One nice thing about reading is that a story has a beginning, a middle, and an end (except for a few left unfinished when the author died, likeĀ The Mystery of Edwin Drood). If the story is messy on the page, I can skip it, I can choose another. Outside the conventions of storytelling or the covers of a book, I have to live in an increasingly messy world that does not make a lot of sense (as do we all), and is frankly quite terrifying. I grew up in a nice little bubble where the ugliness of the world really didn’t infringe on my daily life and even now, despite many challenges, and with a lot more knowledge of the world, it doesn’t touch me the way it does for many, many others.
The past few years, and especially the time since the pandemic became a prominent part of our lives, have revealed a lot of that ugliness, but many of us thought surely there was a way forward for change. One story would end, we would get to start another with a new political season where we could change the system without tearing it apart. A vaccine for the coronavirus would be found, our lives could go back to the way they were. Not a happily ever after, but a story does end, even if another one begins right away.
There is a cloud of horror around the events taking place in Minneapolis and surrounding areas, and in other cities (including two in my own state) where peaceful protesters have been attacked with tear gas and rubber bullets. In a city near me, a medic center had its supplies taken by the police (including milk, used to treat tear gas) just before they sprayed tear gas on protesters. The rage and disorder have been building for a long time and the killing of George Floyd in Minneapolis was the spark. I can’t make it coherent and I can’t see ahead.

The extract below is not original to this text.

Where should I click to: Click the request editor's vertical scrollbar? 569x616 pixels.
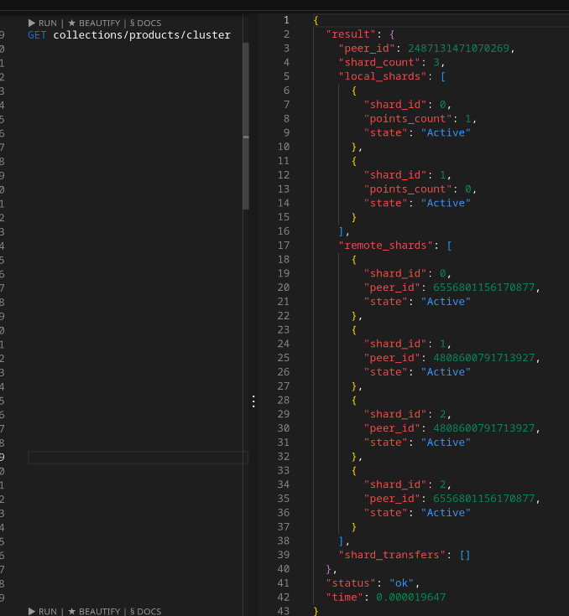246,126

Who are the monsters who come next in our fiction? Originally, Godzilla was a response to dropping the atomic bomb, zombies and vampires have come to mean different things as time has changed. Even as people are already writing pandemic fiction, there are still inequities the pandemic exposes, and the wounds it opens and salts provide a lot of fresh material. What horror awaits us in fiction that isn’t already here?
A note: Be kind to one another and give each other grace. We all need it, especially now.
Follow Us!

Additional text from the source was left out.